A steamer runs occasionally up the Sobat, as required, between the middle of May and end of December.
A steamer runs twice a day between Omdurman, Khartoum, and Khartoum North. A chain-steam-ferry also connects Khartoum and Khartoum North.
The Blue Nile is open for navigation by steamer only for about six months of the year (beginning of June to beginning of December), and a fortnightly service leaving Khartoum every alternate Wednesday then runs to Wad Medani and back. From there to Roseires a monthly service is maintained.
The stern-wheel post steamers have each 8 to 10 cabins, and are capable of towing two double-decked troop barges each. They can then take 300 or 400 troops each, or about 80 tons of freight.
A large proportion of the transport of supplies, stores, building materials, etc., is carried in sailing boats (nuggars and gayassas), of which the Government owns 125. They are generally of from 10 to 50 tons carrying capacity each.
Private passengers and freight are carried by the steamers; boats and occasionally steamers can be hired when available.
Non-Government steamers.Two steamers (stern-wheel) and seven steel barges have been put on the river at and south of Khartoum by a private company (The Sudan Development and Exploration Company), and carry passengers and freight.

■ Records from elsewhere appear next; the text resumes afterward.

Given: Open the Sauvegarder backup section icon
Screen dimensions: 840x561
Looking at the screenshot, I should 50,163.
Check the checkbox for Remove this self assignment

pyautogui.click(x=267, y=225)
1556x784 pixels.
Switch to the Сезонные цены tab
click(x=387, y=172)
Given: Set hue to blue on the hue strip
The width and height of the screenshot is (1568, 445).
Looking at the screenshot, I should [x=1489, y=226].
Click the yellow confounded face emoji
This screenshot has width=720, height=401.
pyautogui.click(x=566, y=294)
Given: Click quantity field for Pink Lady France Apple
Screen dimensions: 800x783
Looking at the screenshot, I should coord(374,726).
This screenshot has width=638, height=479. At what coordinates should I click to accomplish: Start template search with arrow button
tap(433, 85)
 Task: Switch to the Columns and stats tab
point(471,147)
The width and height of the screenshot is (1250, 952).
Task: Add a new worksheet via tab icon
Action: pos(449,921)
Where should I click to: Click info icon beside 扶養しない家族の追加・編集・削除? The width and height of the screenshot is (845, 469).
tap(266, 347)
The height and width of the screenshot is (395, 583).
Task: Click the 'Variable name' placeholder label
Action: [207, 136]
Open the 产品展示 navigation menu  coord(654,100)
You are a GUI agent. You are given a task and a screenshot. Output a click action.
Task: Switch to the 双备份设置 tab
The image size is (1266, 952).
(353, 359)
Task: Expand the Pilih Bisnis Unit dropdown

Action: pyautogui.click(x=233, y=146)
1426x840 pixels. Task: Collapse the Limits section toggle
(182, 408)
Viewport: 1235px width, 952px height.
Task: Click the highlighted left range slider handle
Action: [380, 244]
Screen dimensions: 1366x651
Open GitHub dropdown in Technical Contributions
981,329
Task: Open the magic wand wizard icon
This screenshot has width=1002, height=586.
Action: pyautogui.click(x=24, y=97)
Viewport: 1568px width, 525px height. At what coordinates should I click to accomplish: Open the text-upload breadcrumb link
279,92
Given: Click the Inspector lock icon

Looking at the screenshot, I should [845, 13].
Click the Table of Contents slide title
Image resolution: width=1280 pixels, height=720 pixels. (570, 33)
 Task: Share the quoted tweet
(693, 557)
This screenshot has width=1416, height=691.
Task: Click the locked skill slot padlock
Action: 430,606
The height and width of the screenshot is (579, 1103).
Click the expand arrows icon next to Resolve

Native boats.The native sailing boat, called nuggar, is found all along the Nile in considerable numbers. It varies in size, from a capacity of a few ardebs to that of about 200 ardebs (25 tons). These boats are very strongly built of thick hard timber, occasionally half-decked, and fitted with one mast and lateen sails, and very long oars, mostly crooked. They are not so high in the bows nor as graceful as the Lower Nile boats (gayassas). They are mostly employed in carrying grain or gum. The chief native boat-building yards are at Omdurman, Dueim, and Goz Abu Guma, and on the Blue Nile at Senga.
Small and cumbrous rafts, rowed by one or two men, are sometimes seen; these are mostly used for carrying timber.
The ambach canoe, composed of a thick bundle of that pith-like cane tied together, turned up at the bows, and propelled by a paddle, is seen up the White Nile, and in the higher reaches, dug-out canoes, holding from one to six men, are used, both for transport and for hunting purposes.